WILDESHAUSEN - Die Holzstiege geht absolut senkrecht nach oben und ist nur für leidlich bewegliche und schwindelfreie Menschen als Aufstiegsmittel geeignet. Normalerweise benutzt sie der Orgelbauer, um die fast 3000 Pfeifen der Kleukerorgel stimmen zu können. Am Sonntagnachmittag haben einige Gäste die seltene Chance erhalten, selber einmal in das „Innere“ der Orgel der Alexanderkirche Wildeshausen einzusteigen.
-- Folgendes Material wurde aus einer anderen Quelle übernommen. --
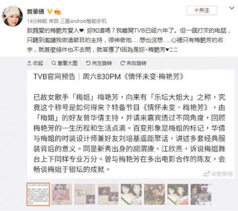Select the second thumbnail in the image strip
The image size is (238, 211).
coord(61,194)
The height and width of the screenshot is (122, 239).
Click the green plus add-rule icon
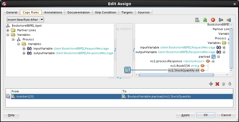point(211,84)
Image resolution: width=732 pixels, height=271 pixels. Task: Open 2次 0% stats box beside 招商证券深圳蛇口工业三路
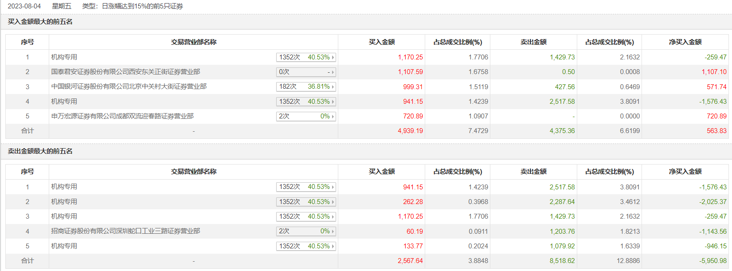tap(306, 231)
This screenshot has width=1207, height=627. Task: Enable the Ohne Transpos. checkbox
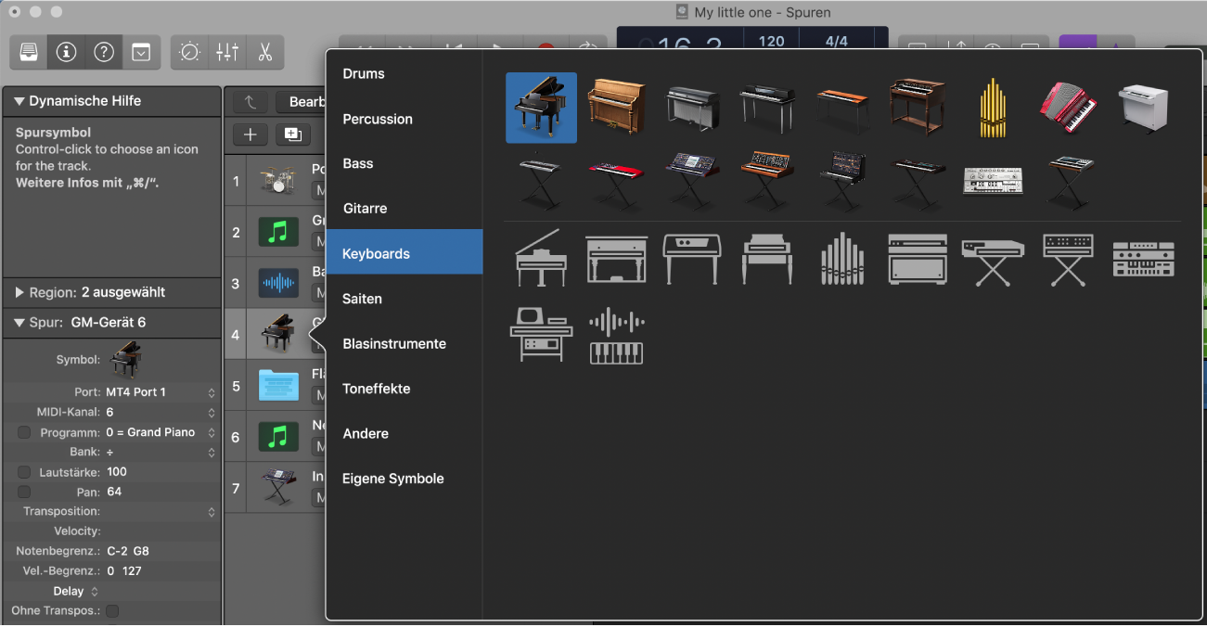pos(112,611)
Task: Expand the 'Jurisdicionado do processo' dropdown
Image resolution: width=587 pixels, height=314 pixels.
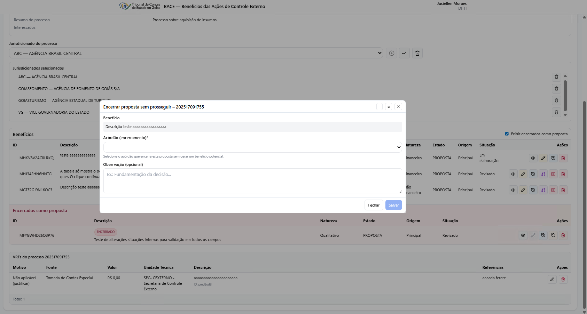Action: point(196,53)
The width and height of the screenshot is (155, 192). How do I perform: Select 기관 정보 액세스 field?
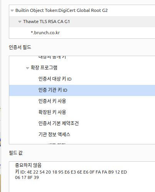point(82,135)
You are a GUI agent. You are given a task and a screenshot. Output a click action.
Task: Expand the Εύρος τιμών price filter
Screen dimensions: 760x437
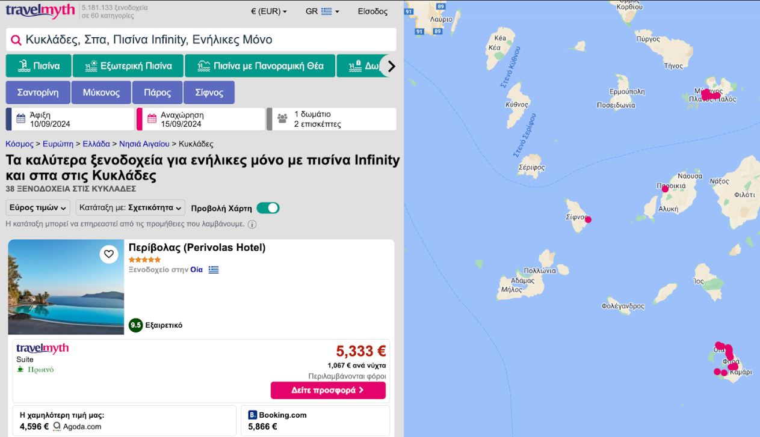(38, 208)
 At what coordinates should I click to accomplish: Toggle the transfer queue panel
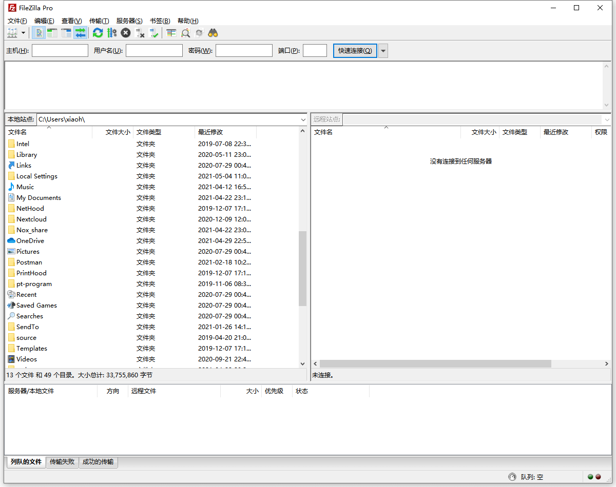coord(80,32)
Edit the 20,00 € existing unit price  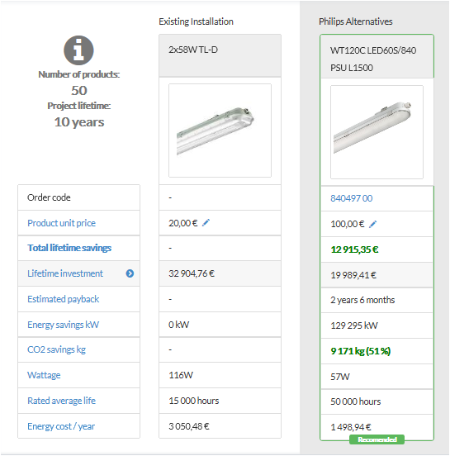pyautogui.click(x=206, y=223)
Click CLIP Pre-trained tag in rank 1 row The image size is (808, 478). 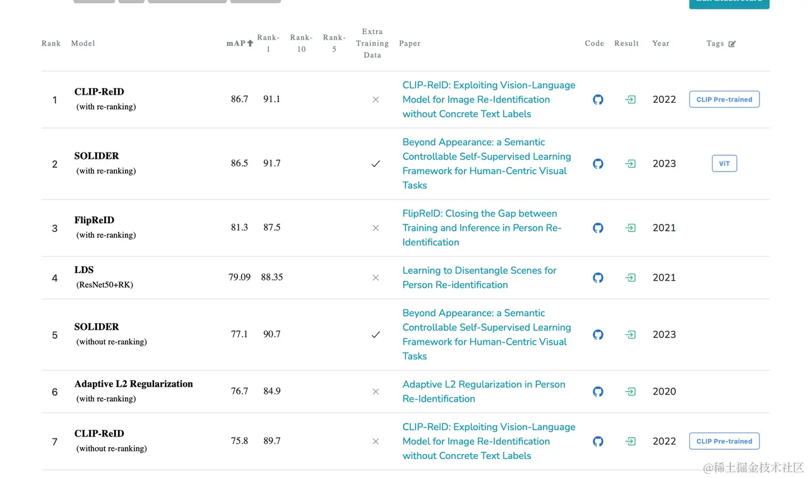(x=724, y=100)
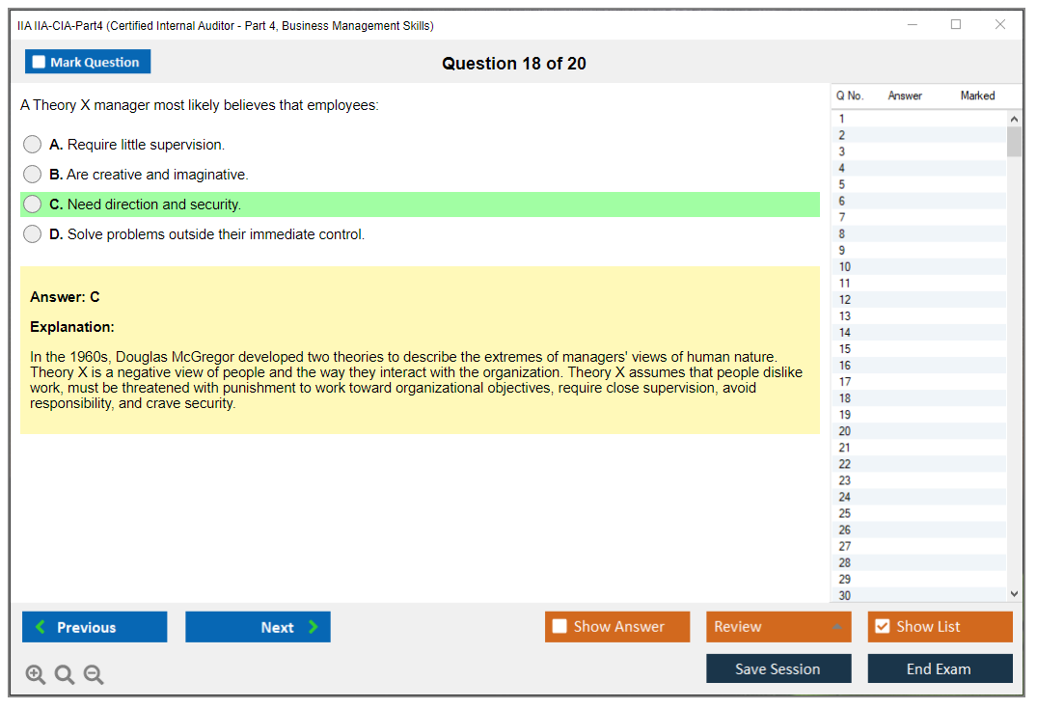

Möglich machte diesen ungewöhnlichen Einblick die Aktion „Offene Orgelempore“ der Oldenburgischen Landeskirche, die erstmals mit dem bundesweiten „Tag des offenen Denkmals“ kombiniert wurde.
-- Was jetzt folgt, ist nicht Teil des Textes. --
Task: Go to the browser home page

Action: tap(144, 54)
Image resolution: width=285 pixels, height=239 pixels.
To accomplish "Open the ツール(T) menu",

Kantor Ralf Grössler war überrascht, wie groß die Resonanz am Nachmittag ausfiel. „Da waren um die 50 Zuhörer auf der Orgelempore“, staunte er. Grössler stellte das Instrument vor und spielte einige Stücke. Danach gehörte die Orgel den Gästen. Die einen versuchten, ihr von außen per Tastatur ein paar Töne zu entlocken, die anderen schauten sich das Gewirr der Pfeifen von innen an.
Die offene Orgelempore war einer der Höhepunkte am Denkmalstag in Wildeshausen. Verkehrsverein und Kirchengemeinde boten in der Alexanderkirche zudem Führungen durch die Sakristei an. Kurz nach 17 Uhr waren mehr als 260 Gäste gekommen, freute sich Gästeführerin Ursula Klawonn, die mit Besuchern aus Rügen gesprochen hatte. Ein Paar aus Hannover sei „total fasziniert von der schönen Kirche gewesen“, erzählt Gästeführerin Kerstin Bruns. Eine Ausstellung mit Blauschimmel-Kunst, das Cafe im Remter und die kleine Abschlussandacht rundeten den Tag ab. Hinzu kamen zwei Führungen mit Peter Hahn rund um die Herrlichkeit.
Rund 140 Gäste besuchten das Brennereimuseum, damit deutlich weniger als im Vorjahr. Der Museumsverein hatte sich diesmal mit der Werbung zurückgehalten, zudem war das Programm insgesamt in der Stadt kleiner als in den Vorjahren. Neben auswärtigen Gästen seien auch Wildeshauser gekomen, so Vereinsvorsitzende Karin Holtmann-Kolloge. Sie nutzten den Denkmalstag, um endlich mal das heimische Museum zu besichtigen. Neben Führungen gab es die Dampfmaschinenausstellung von Dr. Jens Tönißen, die Flaschen-Schau von Manfred Schurwanz und Bilder von Hartmut Berlinicke zu sehen.